Namun, Saw Taw Nee, Kepala Urusan Luar Negeri KNU, membantah tuduhan itu.
“Mereka (junta) telah melakukan hal ini selama bertahun-tahun demi kepentingan sendiri. Tapi ketika mendapat tekanan dari komunitas internasional, mereka mencari kambing hitam dan menimpakan kesalahan kepada kami,” ujarnya dalam wawancara.
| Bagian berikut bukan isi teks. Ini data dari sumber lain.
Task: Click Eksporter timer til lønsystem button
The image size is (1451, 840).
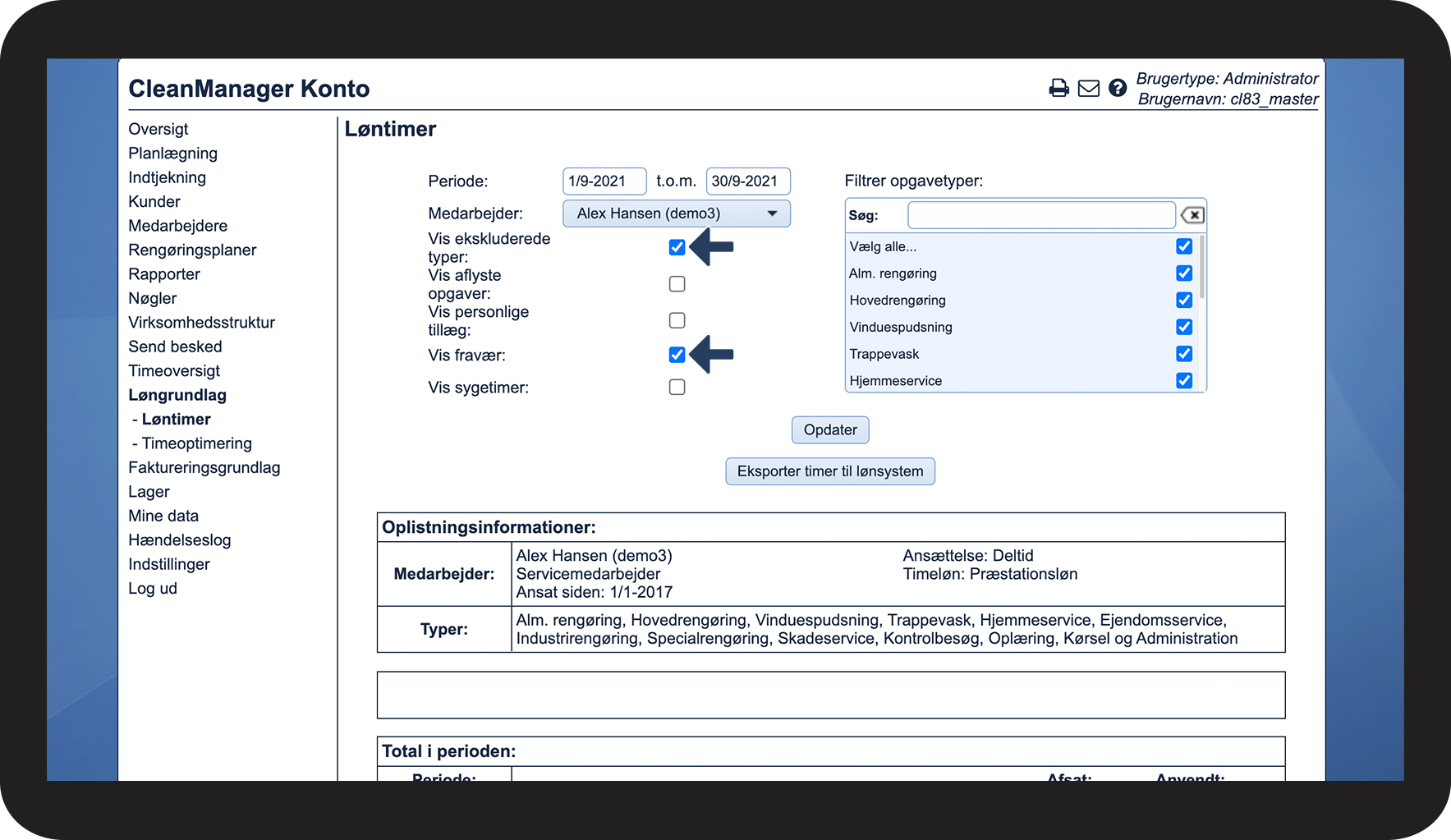Action: click(x=830, y=471)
Media lokal melaporkan bahwa para bos pusat penipuan telah meninggalkan KK Park setelah penggerebekan militer pekan lalu. Lebih dari 1.000 orang — sebagian besar warga China — melarikan diri ke Thailand, lapor Agence France-Presse (AFP) mengutip otoritas Thailand.
“Kebanyakan orang melarikan diri. Suasananya seperti kiamat,” kata Saw Taw Nee, menggambarkan ledakan-ledakan yang terjadi di kawasan itu.
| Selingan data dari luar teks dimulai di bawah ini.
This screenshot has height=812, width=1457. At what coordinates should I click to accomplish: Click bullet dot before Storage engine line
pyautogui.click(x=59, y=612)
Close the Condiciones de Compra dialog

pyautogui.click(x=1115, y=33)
Karena adanya pembatasan internet, pusat-pusat penipuan di Myanmar mengandalkan jaringan Starlink untuk beroperasi. SpaceX, perusahaan yang dipimpin Elon Musk, mengatakan pekan lalu telah menonaktifkan lebih dari 2.500 perangkat Starlink yang dicurigai digunakan kelompok kejahatan siber. Namun, menurut Saw Taw Nee, jumlah sebenarnya bisa jauh lebih banyak karena jaringan itu “digunakan secara luas di sana.”
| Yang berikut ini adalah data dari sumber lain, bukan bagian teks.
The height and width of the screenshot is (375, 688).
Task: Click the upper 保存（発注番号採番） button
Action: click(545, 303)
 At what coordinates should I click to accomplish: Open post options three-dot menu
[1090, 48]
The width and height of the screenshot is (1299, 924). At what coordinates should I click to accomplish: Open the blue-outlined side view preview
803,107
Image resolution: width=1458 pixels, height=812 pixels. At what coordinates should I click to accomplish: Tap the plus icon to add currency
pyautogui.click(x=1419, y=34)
KNU menilai pengetatan operasi oleh junta terhadap jaringan penipuan dimaksudkan untuk meredakan tekanan dari Beijing dan meraih dukungan China menjelang pemilu. Pemimpin junta Min Aung Hlaing sebelumnya berjanji akan menggelar pemilu bertahap dan menyerahkan kekuasaan, namun negara-negara Barat, termasuk AS, menilai pemilu itu hanya formalitas belaka.
Dalam laporan tahun ini, Kantor PBB untuk Narkoba dan Kejahatan (UNODC) menyebut jaringan kriminal di Myanmar, Laos, dan Kamboja menjalankan pusat-pusat penipuan daring berskala industri, yang dikendalikan sindikat lintas negara dengan jaringan pencuci uang, perdagangan manusia, broker data, serta penyedia layanan khusus lainnya.